**DATA LINES**

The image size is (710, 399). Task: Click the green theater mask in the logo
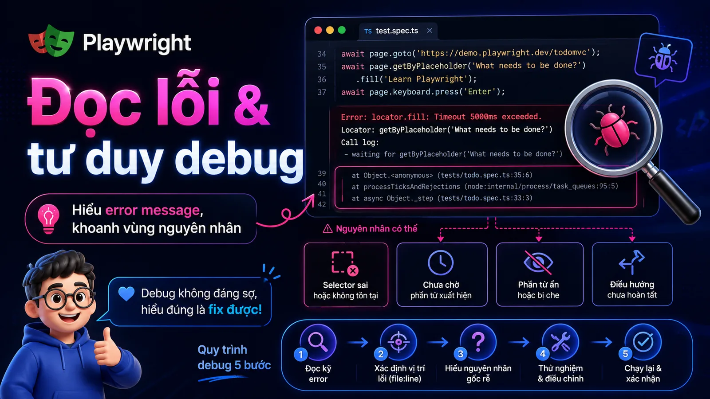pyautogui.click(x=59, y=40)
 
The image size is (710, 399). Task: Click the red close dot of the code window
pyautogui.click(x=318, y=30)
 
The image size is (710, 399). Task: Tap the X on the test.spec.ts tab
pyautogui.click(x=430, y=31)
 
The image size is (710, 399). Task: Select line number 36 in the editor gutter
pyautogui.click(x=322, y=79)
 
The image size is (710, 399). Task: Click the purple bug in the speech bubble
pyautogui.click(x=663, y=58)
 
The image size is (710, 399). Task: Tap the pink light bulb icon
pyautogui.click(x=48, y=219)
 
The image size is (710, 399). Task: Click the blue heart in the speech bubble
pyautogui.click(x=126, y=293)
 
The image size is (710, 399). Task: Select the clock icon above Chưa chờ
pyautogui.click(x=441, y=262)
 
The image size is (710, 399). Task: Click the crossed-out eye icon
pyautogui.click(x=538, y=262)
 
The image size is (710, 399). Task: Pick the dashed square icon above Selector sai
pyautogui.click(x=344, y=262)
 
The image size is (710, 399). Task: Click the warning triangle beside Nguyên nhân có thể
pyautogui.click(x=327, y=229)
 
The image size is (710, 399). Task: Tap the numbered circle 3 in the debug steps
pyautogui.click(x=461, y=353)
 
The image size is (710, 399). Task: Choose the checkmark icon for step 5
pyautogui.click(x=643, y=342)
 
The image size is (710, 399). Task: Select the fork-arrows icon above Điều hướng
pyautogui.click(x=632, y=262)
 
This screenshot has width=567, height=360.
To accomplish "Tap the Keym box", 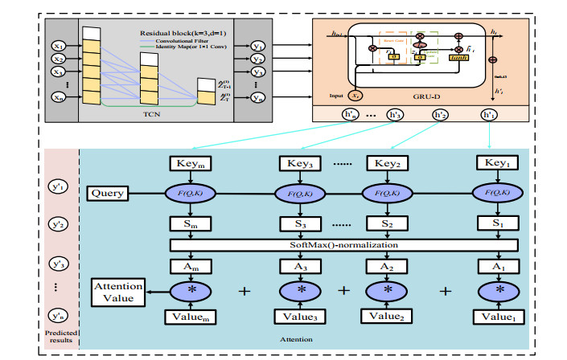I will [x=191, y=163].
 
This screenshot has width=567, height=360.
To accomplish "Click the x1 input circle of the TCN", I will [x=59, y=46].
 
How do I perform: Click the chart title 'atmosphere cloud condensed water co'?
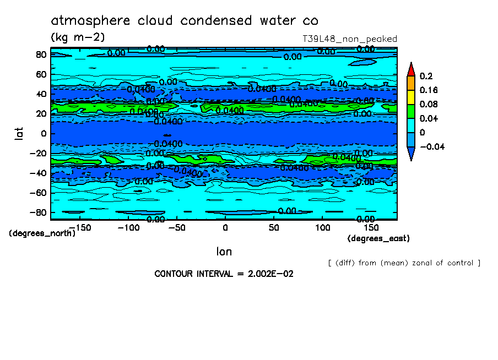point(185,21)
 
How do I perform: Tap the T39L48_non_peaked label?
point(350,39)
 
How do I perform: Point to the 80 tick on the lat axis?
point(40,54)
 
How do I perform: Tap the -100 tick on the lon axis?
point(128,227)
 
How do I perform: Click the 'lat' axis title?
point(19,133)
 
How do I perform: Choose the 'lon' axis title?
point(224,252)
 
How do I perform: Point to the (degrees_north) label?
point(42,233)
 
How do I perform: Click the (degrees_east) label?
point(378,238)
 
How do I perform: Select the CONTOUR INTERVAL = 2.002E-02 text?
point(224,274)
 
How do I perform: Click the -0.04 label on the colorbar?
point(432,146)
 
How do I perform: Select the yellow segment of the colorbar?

**TASK STATEMENT**
Reproduce verbatim the lines starting at the one that contains "How do I perform: Click the -0.04" and ending at the final line of the rows above.

**WRITTEN RESPONSE**
How do I perform: Click the -0.04 label on the colorbar?
point(432,146)
 
How do I perform: Select the yellow segment of the colorbar?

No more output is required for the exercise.